Ele parou em frente a porta, as mãos trêmulas e suadas sendo esfregadas nervosamente. Sua boca machucada pelas mordidas e os olhos injetados de vermelho sangue.

- Talvez ele devesse receber a visita de sua família. Não é só familiar que é autorizado? - Suga disse atropelado e inseguro.

- Seu nome foi a primeira coisa que ele disse quando acordou. - A enfermeira disse condescendente.

Ele concordou com a cabeça, mas prendeu a respiração ao atravessar a porta do quarto.

Jungkook estava deitado numa cama de hospital, alguns equipamentos eram retirados conforme Suga se aproximava.

Ele parecia cansado e muito machucado. Uma faixa branca amarrada na cabeça, seu olho esquerdo roxo e com uma bolsa de sangue logo acima da bochecha.

Suga se aproximou em modo automático, chocado com a cena do mais novo todo machucado. Ele só parou quando sua mão apertou firmemente as de Jungkook e seus olhos se conectaram em uma conversa ausente de palavras.

- Desculpa. - Jungkook disse com a voz quebrada em um esforço descomunal para formar cada som entoado. - Ele ultrapassou o sinal amarelo, eu fui tentar desviar… eu sinto muito.

- Shhhhh…Tá tudo bem, não foi culpa sua. - Suga disse calmo enquanto alisava os cabelos soltos atrás da orelha de Jungkook.

- Eu sei que dizem que quando coisas assim acontecem você não consegue pensar em nada, mas não foi bem assim. - Jungkook tossiu esticando a mão para o copo de água que Suga alcançou para ele.

- Não tenta falar amor, você está se machucando. - Suga olhou para o corpo de Jungkook com tristeza. - ainda mais. - completou fazendo carinho em sua bochecha.

O médico ao lado deles se mexeu desconfortável por presenciar uma cena tão íntima, mas não conseguiu se afastar, curioso enquanto fingia verificar mais uma vez o aparelho ao lado do seu paciente.

- Eu sei que deve estar se culpando por isso também, por favor não faça isso.

Suga prensou um lábio no outro tentando não sorrir pelo quão exato Jungkook estava.

- Descansa.
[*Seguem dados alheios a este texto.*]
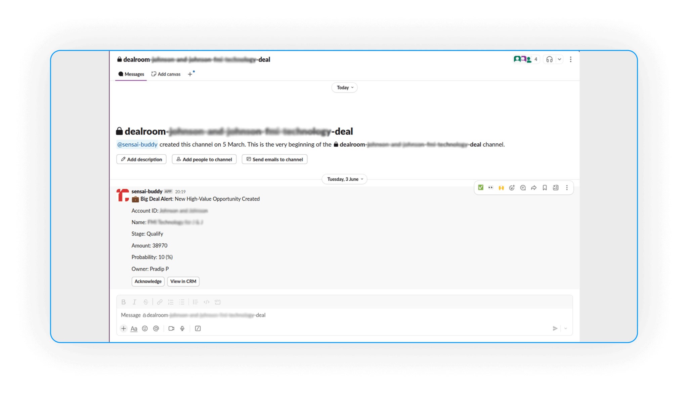
Task: Toggle bold formatting in the composer
Action: point(123,302)
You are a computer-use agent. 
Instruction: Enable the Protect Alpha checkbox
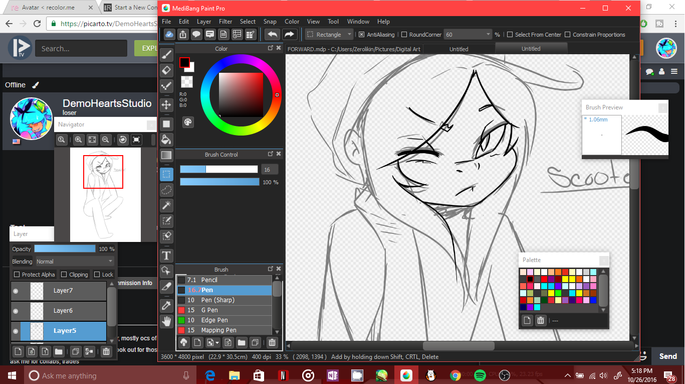[x=17, y=275]
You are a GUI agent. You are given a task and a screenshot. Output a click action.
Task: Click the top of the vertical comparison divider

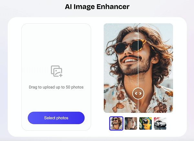click(138, 26)
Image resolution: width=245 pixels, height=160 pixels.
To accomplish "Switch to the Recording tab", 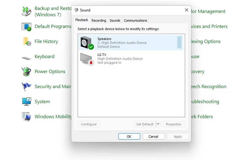I will click(99, 21).
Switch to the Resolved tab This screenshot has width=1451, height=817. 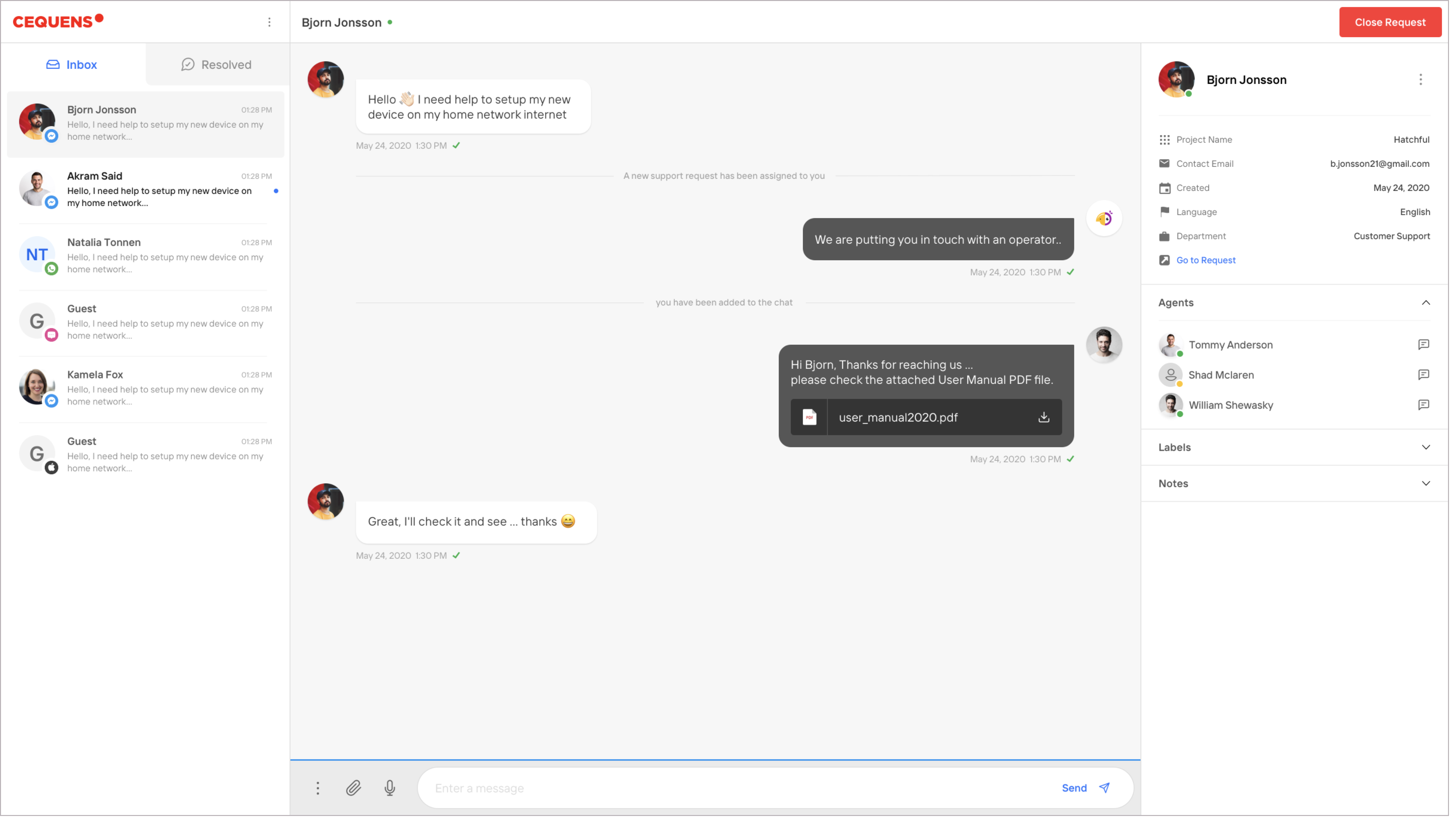pyautogui.click(x=217, y=64)
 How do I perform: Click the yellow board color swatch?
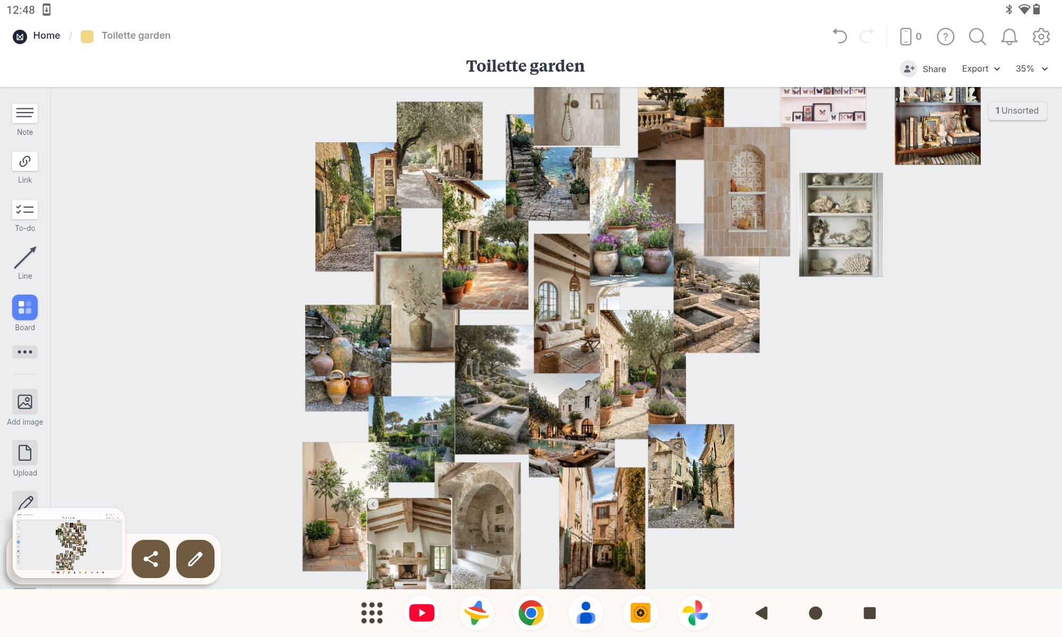tap(87, 36)
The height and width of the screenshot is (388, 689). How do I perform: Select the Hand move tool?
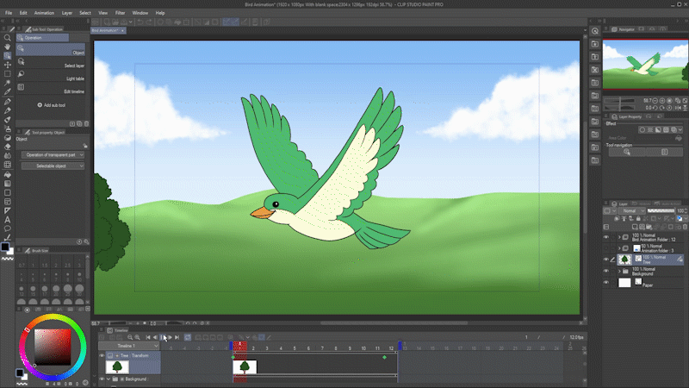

Depois nos falamos, ok?! - Suga tentou mais uma vez.

Jungkook já estava exausto e não parecia mais em posição de argumentar contra o mais velho.

- Promete que não vai me deixar? - Jungkook sussurrou fechando os olhos.

- Vou ficar ao seu lado o tempo todo. - Suga acariciou a mão fria do mais novo, tentando tranquiliza-lo.

- Promete que não vai me deixar nunca. - Jungkook pediu lutando contra sua inconsciência.

- Vou ficar ao seu lado pra sempre. - Suga disse, suspirando aliviado logo em seguida quando viu Jungkook sorrir em reflexo às suas palavras.